• Task objective:
For the listing that follows, give again exactly the lines from the one with "Гормональные препараты (206, 419)" to the one with "Identify the click", including both.

• Entries supplied:
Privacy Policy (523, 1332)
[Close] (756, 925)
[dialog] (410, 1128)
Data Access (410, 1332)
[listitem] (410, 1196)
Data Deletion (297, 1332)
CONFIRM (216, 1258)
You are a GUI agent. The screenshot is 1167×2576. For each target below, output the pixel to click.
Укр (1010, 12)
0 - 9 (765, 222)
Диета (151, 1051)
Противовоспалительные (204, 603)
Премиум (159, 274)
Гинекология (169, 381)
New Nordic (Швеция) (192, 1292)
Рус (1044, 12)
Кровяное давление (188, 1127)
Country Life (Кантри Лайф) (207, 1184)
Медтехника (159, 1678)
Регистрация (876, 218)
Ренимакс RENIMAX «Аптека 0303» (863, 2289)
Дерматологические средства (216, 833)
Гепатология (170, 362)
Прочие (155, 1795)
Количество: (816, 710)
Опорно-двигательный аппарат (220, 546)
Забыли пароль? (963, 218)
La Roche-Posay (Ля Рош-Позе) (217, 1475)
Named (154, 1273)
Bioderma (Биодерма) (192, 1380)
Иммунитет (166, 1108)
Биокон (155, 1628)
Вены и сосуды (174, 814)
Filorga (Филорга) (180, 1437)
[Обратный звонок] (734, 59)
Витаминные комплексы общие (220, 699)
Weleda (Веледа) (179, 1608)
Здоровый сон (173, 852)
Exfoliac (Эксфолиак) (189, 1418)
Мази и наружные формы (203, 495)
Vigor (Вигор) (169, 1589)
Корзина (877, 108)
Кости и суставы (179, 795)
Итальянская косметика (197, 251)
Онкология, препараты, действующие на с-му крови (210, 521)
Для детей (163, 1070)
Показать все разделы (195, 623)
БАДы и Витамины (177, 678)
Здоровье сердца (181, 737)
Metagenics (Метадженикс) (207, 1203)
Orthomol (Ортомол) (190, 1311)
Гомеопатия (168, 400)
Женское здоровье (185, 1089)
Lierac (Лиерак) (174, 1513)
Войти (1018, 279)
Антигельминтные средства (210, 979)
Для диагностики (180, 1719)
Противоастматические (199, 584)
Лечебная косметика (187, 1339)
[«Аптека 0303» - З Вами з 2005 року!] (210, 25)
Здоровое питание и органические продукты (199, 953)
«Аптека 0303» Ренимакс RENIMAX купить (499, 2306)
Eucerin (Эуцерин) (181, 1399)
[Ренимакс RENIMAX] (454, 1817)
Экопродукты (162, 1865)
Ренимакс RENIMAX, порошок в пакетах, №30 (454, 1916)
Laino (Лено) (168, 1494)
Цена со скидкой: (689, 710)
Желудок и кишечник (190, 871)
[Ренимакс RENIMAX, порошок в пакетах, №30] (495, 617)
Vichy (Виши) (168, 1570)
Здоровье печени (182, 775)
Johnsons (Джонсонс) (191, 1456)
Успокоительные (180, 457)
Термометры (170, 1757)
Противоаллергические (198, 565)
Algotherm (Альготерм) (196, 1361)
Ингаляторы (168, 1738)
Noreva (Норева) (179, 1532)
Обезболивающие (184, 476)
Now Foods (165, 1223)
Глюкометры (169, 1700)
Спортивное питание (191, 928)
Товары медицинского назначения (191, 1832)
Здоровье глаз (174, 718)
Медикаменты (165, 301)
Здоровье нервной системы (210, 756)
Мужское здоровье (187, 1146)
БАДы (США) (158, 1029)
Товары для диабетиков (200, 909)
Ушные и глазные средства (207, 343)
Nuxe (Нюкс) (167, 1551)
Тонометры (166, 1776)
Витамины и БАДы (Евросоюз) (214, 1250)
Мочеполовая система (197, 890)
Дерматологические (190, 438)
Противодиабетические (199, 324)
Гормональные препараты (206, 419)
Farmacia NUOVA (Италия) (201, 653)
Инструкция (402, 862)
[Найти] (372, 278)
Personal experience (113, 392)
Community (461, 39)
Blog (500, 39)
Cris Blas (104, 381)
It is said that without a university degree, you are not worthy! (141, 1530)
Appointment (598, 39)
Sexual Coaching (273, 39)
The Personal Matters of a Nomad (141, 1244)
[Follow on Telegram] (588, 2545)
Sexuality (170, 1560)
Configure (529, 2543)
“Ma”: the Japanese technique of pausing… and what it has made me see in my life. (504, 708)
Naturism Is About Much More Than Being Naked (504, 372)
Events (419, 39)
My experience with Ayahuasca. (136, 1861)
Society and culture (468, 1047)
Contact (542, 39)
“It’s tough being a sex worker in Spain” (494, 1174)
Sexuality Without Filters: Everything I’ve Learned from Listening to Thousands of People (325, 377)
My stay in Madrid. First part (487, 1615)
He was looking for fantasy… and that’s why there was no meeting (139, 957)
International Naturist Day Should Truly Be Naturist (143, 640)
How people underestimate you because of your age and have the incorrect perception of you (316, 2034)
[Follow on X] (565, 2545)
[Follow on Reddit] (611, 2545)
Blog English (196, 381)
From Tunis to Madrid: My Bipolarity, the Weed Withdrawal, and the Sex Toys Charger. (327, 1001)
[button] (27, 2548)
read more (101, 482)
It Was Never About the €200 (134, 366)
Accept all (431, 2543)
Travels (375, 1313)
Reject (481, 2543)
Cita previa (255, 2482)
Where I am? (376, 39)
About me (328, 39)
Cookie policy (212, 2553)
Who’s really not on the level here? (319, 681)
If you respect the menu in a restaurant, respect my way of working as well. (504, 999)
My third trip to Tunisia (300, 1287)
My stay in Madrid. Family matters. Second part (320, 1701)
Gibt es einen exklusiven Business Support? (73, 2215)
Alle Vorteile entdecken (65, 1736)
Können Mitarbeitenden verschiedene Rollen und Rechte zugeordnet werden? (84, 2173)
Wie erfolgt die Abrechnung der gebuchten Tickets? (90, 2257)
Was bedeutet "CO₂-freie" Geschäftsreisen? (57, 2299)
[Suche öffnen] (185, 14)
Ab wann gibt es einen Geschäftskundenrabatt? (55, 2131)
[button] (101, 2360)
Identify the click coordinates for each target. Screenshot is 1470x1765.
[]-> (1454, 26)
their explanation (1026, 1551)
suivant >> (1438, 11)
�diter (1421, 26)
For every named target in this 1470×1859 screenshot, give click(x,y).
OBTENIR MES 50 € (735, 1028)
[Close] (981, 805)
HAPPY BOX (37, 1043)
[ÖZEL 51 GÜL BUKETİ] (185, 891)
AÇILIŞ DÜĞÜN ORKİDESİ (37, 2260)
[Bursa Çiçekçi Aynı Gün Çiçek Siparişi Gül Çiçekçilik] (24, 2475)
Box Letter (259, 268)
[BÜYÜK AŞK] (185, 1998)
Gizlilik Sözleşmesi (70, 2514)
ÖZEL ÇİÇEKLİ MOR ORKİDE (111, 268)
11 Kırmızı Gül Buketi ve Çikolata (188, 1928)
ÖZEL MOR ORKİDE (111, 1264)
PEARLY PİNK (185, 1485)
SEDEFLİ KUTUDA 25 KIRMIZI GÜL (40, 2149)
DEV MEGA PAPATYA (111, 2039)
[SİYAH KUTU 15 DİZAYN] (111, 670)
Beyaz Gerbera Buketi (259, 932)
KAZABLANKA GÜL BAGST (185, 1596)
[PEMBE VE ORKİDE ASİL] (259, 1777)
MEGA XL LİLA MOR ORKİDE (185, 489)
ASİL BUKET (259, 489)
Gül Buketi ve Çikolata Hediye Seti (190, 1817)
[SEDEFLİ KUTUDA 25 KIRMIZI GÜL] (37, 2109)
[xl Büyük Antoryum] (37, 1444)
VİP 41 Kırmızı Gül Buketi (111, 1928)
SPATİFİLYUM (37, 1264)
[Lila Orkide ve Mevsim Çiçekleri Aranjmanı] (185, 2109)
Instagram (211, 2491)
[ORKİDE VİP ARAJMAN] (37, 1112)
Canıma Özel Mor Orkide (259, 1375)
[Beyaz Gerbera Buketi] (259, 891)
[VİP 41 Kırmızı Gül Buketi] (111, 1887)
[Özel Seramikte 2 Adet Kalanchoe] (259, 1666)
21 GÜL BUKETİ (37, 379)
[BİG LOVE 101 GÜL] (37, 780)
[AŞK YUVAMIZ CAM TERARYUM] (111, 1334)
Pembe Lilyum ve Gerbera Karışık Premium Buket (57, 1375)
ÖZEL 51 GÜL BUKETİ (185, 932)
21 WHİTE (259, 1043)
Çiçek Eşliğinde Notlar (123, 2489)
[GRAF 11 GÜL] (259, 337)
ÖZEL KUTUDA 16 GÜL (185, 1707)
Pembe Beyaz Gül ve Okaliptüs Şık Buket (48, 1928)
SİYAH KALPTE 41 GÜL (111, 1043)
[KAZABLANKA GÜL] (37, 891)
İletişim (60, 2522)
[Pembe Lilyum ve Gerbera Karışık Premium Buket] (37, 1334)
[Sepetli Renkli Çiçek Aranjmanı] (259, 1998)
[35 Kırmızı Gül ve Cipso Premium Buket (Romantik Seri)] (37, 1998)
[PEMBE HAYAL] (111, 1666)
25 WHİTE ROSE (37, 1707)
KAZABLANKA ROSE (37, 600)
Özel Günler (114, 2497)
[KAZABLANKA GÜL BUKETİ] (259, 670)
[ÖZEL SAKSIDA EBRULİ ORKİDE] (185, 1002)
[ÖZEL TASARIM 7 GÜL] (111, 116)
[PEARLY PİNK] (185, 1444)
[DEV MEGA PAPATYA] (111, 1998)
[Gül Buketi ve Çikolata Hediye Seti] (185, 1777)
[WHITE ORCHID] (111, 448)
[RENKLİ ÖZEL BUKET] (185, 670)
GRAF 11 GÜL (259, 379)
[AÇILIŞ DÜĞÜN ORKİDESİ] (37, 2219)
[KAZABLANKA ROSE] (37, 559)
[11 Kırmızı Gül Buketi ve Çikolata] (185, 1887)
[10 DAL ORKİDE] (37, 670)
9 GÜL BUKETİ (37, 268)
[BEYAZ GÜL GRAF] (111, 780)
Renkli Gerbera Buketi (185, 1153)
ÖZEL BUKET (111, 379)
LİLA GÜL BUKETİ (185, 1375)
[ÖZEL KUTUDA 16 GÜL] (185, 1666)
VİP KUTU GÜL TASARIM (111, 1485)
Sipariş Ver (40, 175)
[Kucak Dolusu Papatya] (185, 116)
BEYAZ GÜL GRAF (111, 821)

• Output below:
Гормональные препараты (206, 419)
Farmacia NUOVA (Италия) (201, 653)
Инструкция (402, 862)
[Найти] (372, 278)
Personal experience (113, 392)
Community (461, 39)
Blog (500, 39)
Cris Blas (104, 381)
It is said that without a university degree, you are not worthy! (141, 1530)
Appointment (598, 39)
Sexual Coaching (273, 39)
The Personal Matters of a Nomad (141, 1244)
[Follow on Telegram] (588, 2545)
Sexuality (170, 1560)
Configure (529, 2543)
“Ma”: the Japanese technique of pausing… and what it has made me see in my life. (504, 708)
Naturism Is About Much More Than Being Naked (504, 372)
Events (419, 39)
My experience with Ayahuasca. (136, 1861)
Society and culture (468, 1047)
Contact (542, 39)
“It’s tough being a sex worker in Spain” (494, 1174)
Sexuality Without Filters: Everything I’ve Learned from Listening to Thousands of People (325, 377)
My stay in Madrid. First part (487, 1615)
He was looking for fantasy… and that’s why there was no meeting (139, 957)
International Naturist Day Should Truly Be Naturist (143, 640)
How people underestimate you because of your age and have the incorrect perception of you (316, 2034)
[Follow on X] (565, 2545)
[Follow on Reddit] (611, 2545)
Blog English (196, 381)
From Tunis to Madrid: My Bipolarity, the Weed Withdrawal, and the Sex Toys Charger. (327, 1001)
[button] (27, 2548)
read more (101, 482)
It Was Never About the €200 (134, 366)
Accept all (431, 2543)
Travels (375, 1313)
Reject (481, 2543)
Cita previa (255, 2482)
Where I am? (376, 39)
About me (328, 39)
Cookie policy (212, 2553)
Who’s really not on the level here? (319, 681)
If you respect the menu in a restaurant, respect my way of working as well. (504, 999)
My third trip to Tunisia (300, 1287)
My stay in Madrid. Family matters. Second part (320, 1701)
Gibt es einen exklusiven Business Support? (73, 2215)
Alle Vorteile entdecken (65, 1736)
Können Mitarbeitenden verschiedene Rollen und Rechte zugeordnet werden? (84, 2173)
Wie erfolgt die Abrechnung der gebuchten Tickets? (90, 2257)
Was bedeutet "CO₂-freie" Geschäftsreisen? (57, 2299)
[Suche öffnen] (185, 14)
Ab wann gibt es einen Geschäftskundenrabatt? (55, 2131)
[button] (101, 2360)
Identify the click coordinates for each target. Screenshot is 1470x1765.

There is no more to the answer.